Giada Molinaro uccisa da pirata strada, famiglia rifiuta 1 mln di risarcimento

di Redazione Blitz
Pubblicato il 6 Marzo 2017 - 13:24 OLTRE 6 MESI FA
Giada Molinaro uccida da pirata strada, famiglia rifiuta 1 mln di risarcimento

Giada Molinaro uccida da pirata strada, famiglia rifiuta 1 mln di risarcimento

ROMA – Giada Molinaro aveva 17 anni quando il 14 settembre del 2016 mentre camminava sulle strisce pedonali fu travolta e uccisa da un’auto che non si fermò, neanche a soccorrerla. Chi guidava scappò, fu arrestato due giorni dopo e solo allora confessò. Non senza prima aver cercato di far riparare i danni alla macchina (e quindi le relative prove dell’accaduto) andando da un carrozziere e raccontando la bugia di aver investito un cinghiale. Forse, probabilmente è qui, in questo fuggire e mentire, in questo provare a farla franca sul cadavere di Giada, la radice e la ragione del no che i parenti della vittima hanno pronunciato. Uno no ad accettare il risarcimento in denaro. Un no a un milione di euro.
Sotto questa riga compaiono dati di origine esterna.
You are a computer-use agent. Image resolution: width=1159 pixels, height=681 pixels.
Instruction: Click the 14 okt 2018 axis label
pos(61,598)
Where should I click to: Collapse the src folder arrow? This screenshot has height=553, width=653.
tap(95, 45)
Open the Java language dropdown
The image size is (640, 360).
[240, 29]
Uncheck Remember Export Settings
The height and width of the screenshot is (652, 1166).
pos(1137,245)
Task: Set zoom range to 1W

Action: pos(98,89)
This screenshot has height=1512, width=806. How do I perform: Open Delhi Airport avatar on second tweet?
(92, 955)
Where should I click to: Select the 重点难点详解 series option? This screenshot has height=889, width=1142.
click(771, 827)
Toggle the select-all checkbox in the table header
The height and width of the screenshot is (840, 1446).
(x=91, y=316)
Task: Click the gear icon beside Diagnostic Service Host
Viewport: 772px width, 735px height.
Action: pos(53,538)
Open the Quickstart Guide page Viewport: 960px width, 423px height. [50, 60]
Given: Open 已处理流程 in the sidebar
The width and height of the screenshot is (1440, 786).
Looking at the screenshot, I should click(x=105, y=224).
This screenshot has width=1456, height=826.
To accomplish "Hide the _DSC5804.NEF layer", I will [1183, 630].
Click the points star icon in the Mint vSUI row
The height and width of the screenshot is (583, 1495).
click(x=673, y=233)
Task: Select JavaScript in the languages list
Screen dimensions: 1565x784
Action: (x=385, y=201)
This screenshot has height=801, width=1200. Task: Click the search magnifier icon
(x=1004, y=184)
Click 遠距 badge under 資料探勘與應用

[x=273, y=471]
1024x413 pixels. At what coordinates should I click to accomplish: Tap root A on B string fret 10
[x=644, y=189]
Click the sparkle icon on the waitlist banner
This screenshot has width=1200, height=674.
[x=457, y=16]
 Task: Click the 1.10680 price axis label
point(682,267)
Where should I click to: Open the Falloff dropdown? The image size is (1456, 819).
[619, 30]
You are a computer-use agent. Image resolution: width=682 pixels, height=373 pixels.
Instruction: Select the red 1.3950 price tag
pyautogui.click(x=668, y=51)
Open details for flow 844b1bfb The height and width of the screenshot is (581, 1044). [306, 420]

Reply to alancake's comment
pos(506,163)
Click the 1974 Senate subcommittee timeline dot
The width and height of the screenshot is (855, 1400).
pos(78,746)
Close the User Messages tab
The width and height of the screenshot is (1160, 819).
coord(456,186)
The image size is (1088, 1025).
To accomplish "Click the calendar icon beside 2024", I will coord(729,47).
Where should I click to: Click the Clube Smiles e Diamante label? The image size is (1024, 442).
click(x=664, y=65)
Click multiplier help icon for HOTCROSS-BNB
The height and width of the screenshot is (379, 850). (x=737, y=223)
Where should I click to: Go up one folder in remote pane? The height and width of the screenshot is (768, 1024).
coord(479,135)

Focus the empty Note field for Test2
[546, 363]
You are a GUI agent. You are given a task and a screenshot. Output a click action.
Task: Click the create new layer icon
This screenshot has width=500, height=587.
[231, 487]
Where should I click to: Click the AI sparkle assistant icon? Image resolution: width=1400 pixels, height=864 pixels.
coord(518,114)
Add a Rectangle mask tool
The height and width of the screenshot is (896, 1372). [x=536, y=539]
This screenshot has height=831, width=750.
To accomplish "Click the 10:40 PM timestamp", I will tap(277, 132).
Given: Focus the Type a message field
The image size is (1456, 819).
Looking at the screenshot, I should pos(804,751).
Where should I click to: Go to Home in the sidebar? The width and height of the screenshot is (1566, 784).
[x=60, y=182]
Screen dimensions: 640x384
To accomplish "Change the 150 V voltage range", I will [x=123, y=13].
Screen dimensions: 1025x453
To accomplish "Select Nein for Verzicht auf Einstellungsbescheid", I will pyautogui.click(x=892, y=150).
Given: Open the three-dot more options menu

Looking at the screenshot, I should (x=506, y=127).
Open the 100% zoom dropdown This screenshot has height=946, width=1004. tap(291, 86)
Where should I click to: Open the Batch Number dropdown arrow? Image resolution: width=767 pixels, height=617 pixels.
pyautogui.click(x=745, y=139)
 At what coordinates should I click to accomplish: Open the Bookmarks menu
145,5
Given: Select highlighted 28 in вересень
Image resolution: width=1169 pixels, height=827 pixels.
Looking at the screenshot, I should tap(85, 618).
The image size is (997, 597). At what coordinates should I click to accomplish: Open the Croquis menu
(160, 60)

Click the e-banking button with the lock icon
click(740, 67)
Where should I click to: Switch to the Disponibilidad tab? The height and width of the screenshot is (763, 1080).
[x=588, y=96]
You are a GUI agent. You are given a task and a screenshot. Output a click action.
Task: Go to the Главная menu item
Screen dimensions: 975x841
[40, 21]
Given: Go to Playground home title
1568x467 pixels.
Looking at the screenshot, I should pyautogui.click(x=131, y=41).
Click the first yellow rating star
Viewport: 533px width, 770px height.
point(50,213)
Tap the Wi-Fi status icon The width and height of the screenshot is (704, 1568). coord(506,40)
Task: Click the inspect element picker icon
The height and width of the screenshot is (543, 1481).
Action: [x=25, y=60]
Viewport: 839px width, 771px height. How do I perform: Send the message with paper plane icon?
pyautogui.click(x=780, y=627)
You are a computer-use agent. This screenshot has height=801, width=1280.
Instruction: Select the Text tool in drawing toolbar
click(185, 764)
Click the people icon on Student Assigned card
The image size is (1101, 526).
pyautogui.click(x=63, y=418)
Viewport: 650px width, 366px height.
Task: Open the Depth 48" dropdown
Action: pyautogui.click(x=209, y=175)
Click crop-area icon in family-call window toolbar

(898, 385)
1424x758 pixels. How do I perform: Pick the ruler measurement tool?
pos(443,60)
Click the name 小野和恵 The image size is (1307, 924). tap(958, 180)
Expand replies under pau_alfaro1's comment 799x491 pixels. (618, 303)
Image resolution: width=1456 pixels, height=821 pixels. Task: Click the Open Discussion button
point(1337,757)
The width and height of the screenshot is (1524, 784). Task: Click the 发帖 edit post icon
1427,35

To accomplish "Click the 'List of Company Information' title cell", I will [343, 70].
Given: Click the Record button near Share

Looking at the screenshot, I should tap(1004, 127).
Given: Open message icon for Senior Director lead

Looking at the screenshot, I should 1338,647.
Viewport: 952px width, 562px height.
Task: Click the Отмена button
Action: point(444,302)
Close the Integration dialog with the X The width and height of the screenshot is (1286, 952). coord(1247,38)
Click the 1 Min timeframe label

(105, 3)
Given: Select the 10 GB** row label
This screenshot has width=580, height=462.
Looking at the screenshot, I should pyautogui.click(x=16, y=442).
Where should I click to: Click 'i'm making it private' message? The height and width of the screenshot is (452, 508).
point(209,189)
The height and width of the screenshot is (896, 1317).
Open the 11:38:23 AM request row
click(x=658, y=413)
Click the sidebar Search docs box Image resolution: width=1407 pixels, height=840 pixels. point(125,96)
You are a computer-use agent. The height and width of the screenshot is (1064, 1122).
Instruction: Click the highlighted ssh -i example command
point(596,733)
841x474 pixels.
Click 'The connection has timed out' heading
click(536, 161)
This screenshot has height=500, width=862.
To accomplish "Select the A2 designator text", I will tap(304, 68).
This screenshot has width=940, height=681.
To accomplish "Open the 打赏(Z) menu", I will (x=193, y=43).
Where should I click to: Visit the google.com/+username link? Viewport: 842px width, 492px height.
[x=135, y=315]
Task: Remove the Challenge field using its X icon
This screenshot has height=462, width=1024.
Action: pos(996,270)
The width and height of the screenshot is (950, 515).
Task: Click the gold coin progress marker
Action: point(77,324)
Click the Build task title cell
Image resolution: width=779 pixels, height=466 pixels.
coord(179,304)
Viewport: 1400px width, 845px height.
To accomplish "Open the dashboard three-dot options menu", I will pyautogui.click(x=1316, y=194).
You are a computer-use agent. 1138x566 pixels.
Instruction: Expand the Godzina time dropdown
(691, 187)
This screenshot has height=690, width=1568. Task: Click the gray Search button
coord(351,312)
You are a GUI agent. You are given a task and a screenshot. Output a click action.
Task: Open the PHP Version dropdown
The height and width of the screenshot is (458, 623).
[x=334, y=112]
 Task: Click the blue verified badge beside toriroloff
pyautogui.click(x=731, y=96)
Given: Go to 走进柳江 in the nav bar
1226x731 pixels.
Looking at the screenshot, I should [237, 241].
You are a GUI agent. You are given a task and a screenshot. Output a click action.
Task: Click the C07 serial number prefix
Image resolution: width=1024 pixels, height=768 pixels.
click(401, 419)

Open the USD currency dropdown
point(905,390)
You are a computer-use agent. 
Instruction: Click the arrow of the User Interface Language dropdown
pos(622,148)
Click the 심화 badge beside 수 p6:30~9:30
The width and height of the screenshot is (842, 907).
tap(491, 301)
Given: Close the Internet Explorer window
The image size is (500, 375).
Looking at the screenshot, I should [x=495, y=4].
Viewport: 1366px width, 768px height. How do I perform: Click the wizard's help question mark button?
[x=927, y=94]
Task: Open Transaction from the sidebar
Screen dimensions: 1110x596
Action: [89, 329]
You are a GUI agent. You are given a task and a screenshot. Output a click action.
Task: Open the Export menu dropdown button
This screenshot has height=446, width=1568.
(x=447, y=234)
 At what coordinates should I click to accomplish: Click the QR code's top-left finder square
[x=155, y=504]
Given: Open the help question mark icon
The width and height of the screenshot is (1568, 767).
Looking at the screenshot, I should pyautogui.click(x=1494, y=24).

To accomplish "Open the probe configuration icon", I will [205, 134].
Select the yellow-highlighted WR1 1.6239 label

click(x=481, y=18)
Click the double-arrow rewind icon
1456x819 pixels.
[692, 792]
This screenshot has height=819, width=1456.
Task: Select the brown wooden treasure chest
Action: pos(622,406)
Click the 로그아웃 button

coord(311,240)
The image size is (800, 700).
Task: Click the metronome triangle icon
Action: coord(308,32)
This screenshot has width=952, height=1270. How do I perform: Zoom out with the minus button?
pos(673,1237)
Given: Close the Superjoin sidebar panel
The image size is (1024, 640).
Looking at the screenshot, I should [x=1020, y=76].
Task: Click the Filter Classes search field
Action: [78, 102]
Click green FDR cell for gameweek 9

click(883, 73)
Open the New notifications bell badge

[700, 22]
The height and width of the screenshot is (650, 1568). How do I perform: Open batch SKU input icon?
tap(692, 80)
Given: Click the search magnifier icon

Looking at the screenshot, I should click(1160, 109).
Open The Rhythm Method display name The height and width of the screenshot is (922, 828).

La compagnia di assicurazione del pirata della strada (tale è non per aver investito ma per non aver soccorso) ha offerto appunto un milione di euro ai parenti come risarcimento. Ma i genitori di Giada, Pasquale Molinaro e Stefania Marzano hanno rifiutato. Per non perdere il diritto a costituirsi parte civile come hanno detto e soprattutto per la determinazione a “essere in aula, guardare in faccia il ragazzo che ha investito nostra figlia e il giudice”. Facendo quindi esplicito riferimento al loro timore di una condanna lieve, pena ancor più lieve facilitate dal loro intascare il milione di euro.

L’imputato, Flavio Calogero Jeanne, ha sostenuto di essere fuggito per paura (non è attenuante, eppure tutti gli imputati in casi analoghi la accampano come tale). Dice di essere pentito (quasi tutti quelli che compiono un reato giurano di esserne pentiti). E lavora alacremente ad uno sconto di pena.

Ha incontrato però dei genitori che hanno fatto della giustizia per la figlia morta una missione, se non un’ossessione. Il nome della figlia tatuato sulle braccia e sui polsi, in casa un altare votivo con l’urna cineraria…

Una storia di dolore, ossessione, tentativi di eludere e beffare la giustizia, di cavarsela a buonissimo mercato e incerti confini tra giustizia e vendetta. Una storia in cui spicca il rifiuto di un milione di euro di risarcimento. Una storia che si può leggere come consolante perché racconta che non tutto è monetizzabile, non tutto può essere tradotto in denaro. Oppure come storia disperata perché nessuna vigilanza dei genitori sul giudice porterà mai a punizioni che i parenti delle vittime possano sentire adeguati alla morte della ragazza. Perché, se certo la morte di una figlia non può essere risarcita in denaro, non lo può neanche in anni di galera.